▸ HOW TO COMPLETE THIS TASK
Copy the entries below word for word, omitting the pictures.

---------- EXERCISE MATERIAL ----------

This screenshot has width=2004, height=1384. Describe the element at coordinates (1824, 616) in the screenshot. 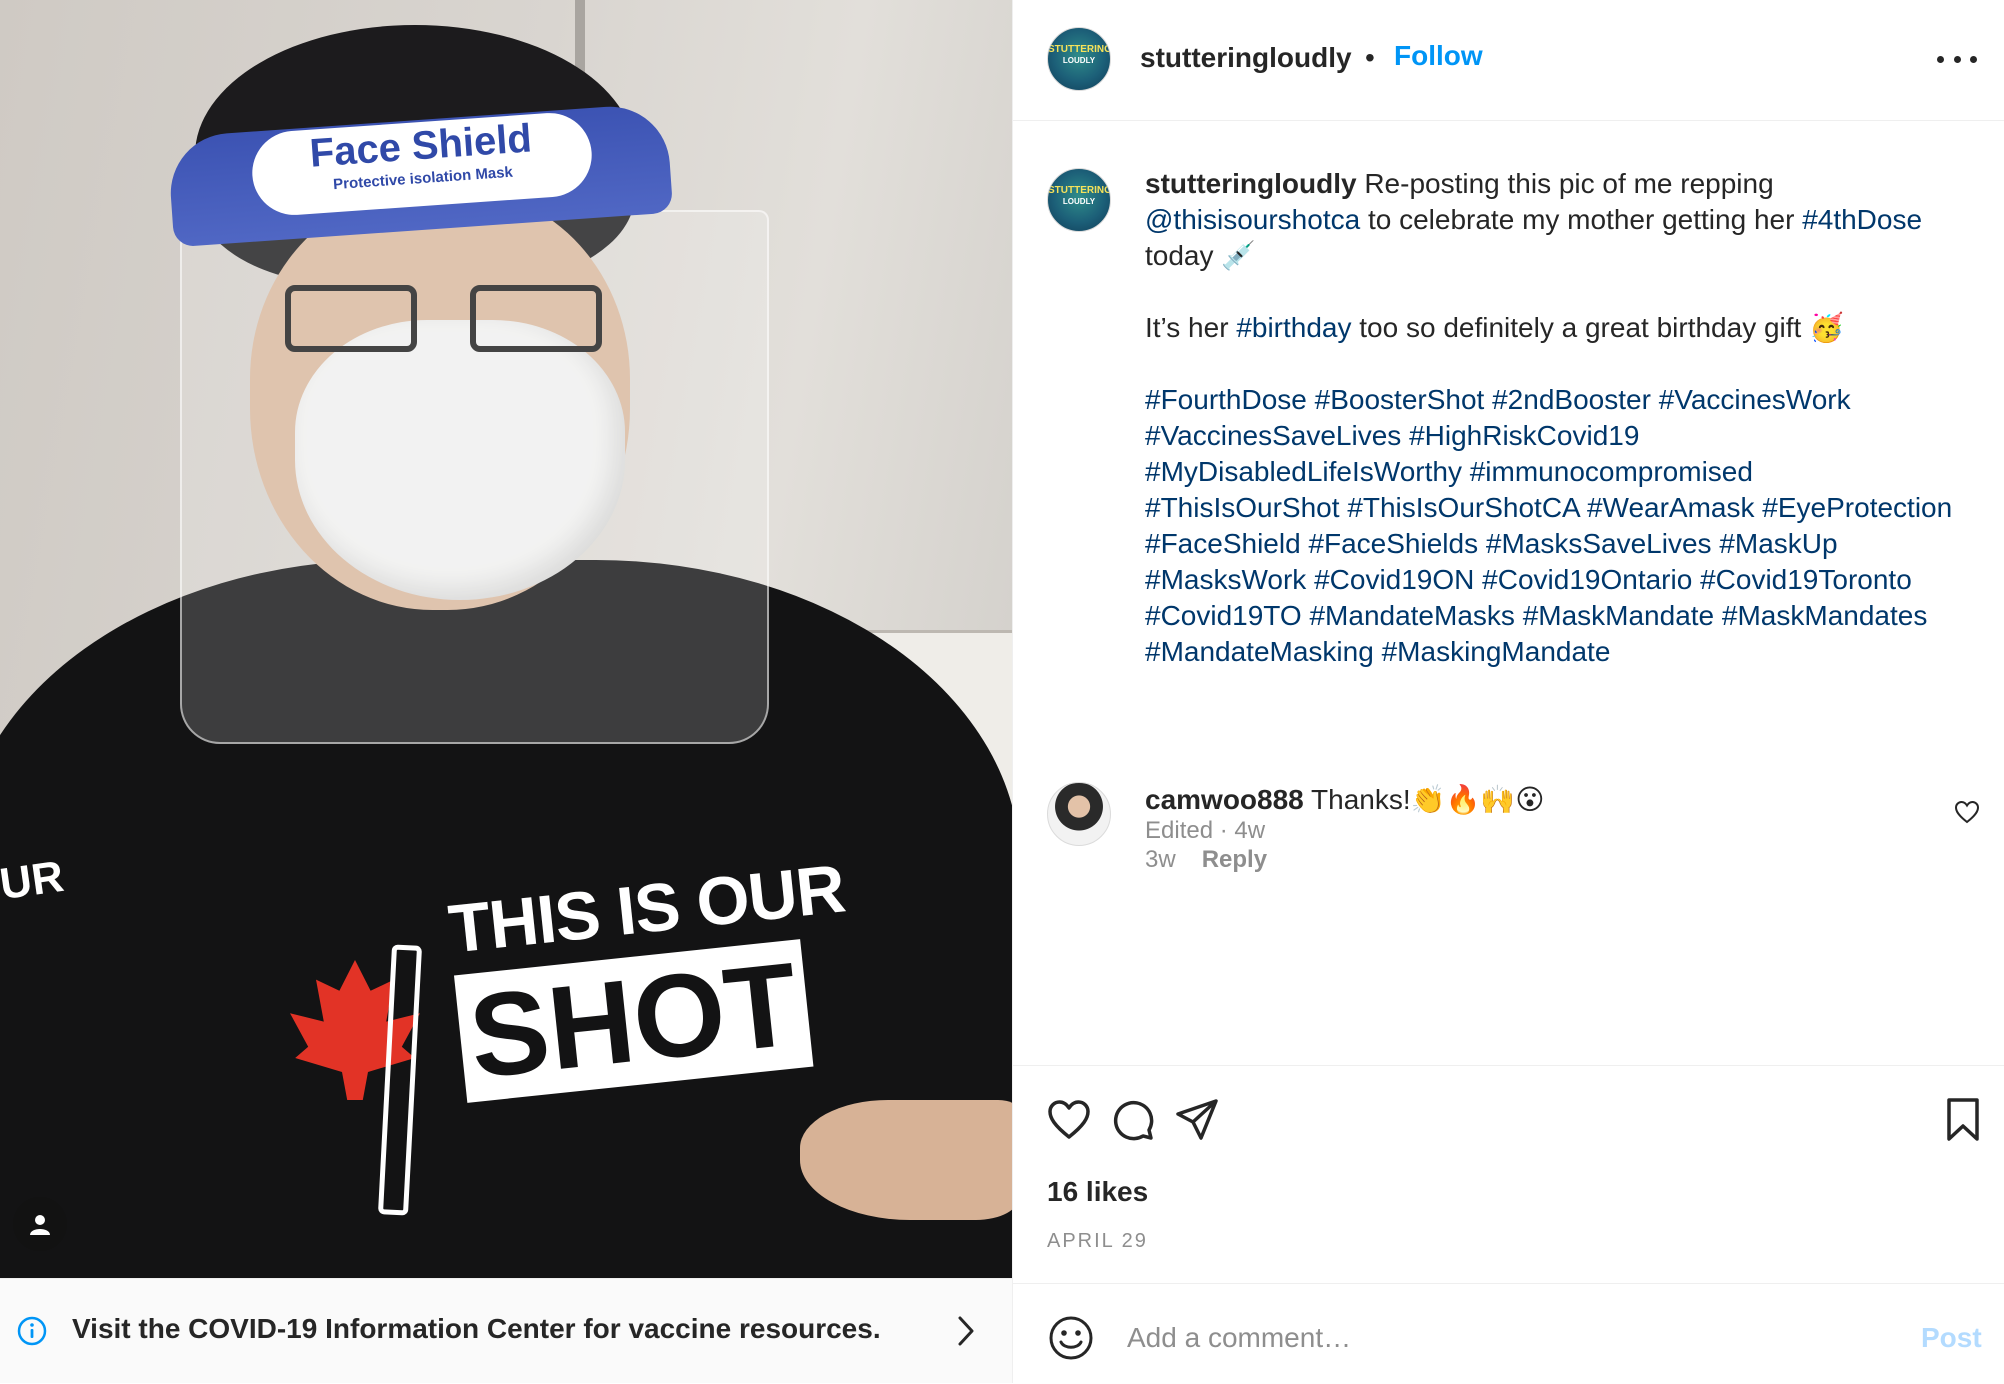

I see `hashtag-link: #MaskMandates` at that location.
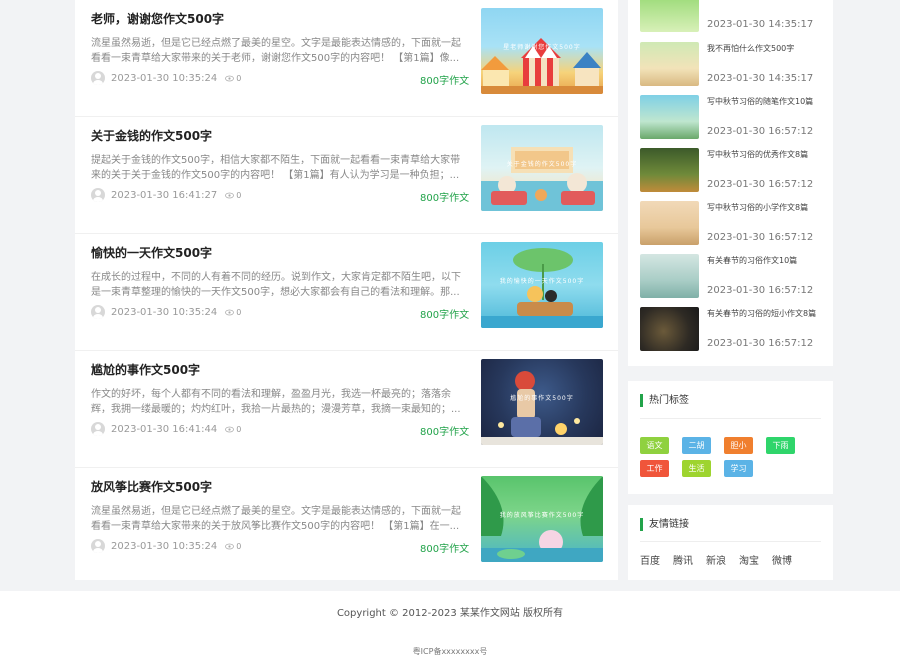 The image size is (900, 664). I want to click on sidebar-article-title: 有关春节的习俗的短小作文8篇, so click(766, 314).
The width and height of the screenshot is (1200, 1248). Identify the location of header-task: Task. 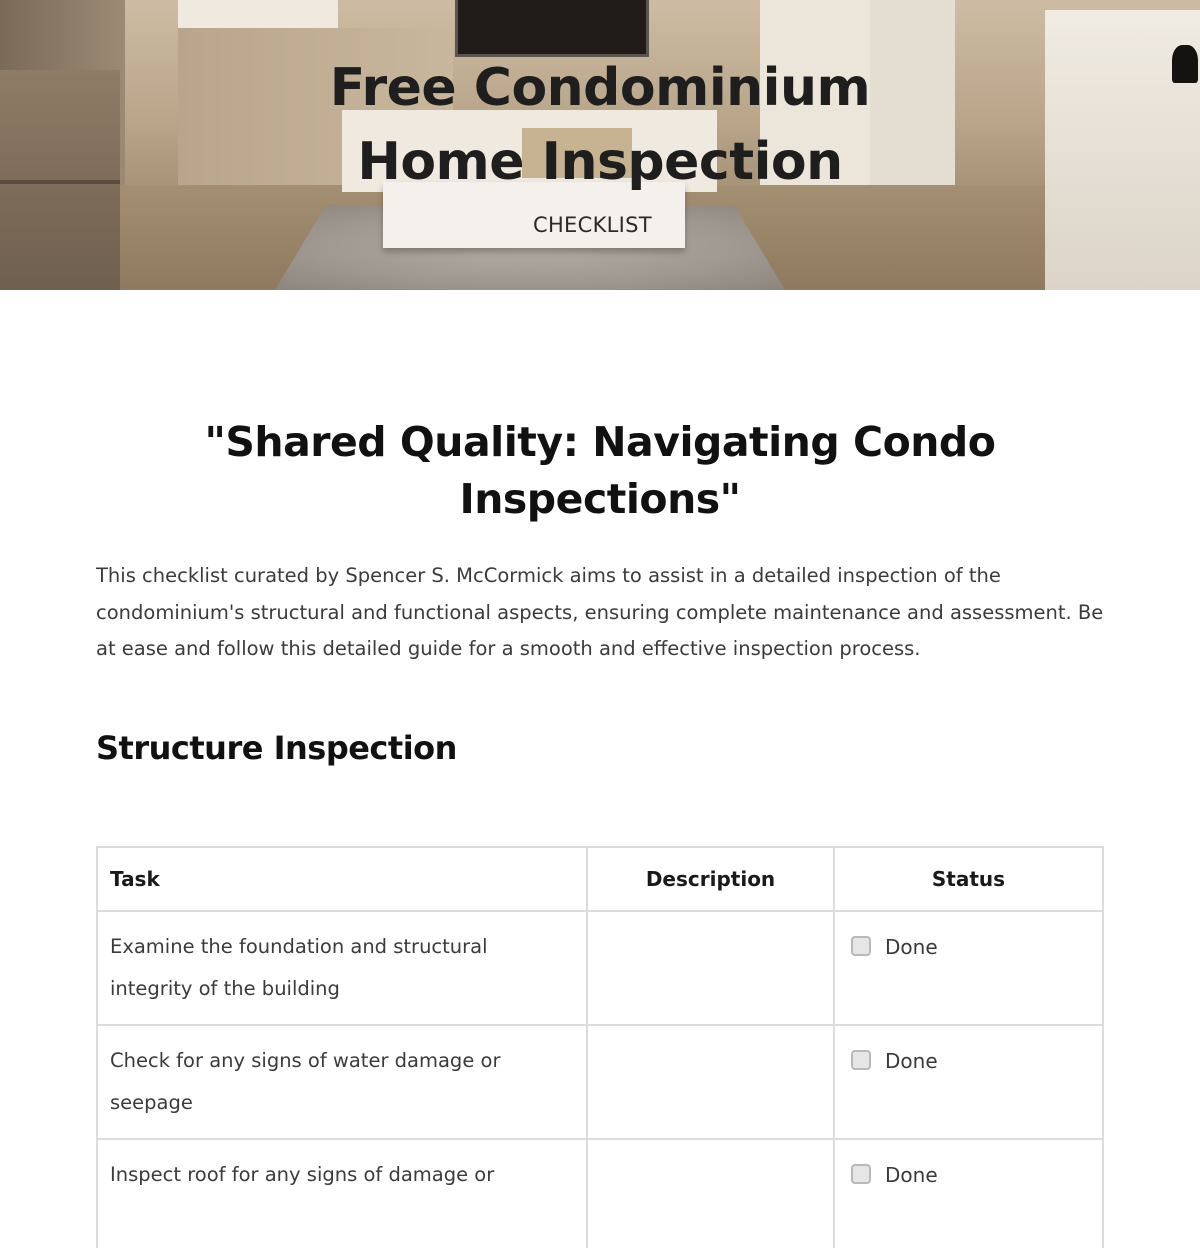
(341, 878).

----------

▸ YOUR SOLUTION
This screenshot has width=2004, height=1384. Describe the element at coordinates (1824, 616) in the screenshot. 

I see `hashtag-link: #MaskMandates` at that location.
 The image size is (900, 664). I want to click on sidebar-article-title: 有关春节的习俗的短小作文8篇, so click(766, 314).
The width and height of the screenshot is (1200, 1248). Identify the location of header-task: Task. 
(341, 878).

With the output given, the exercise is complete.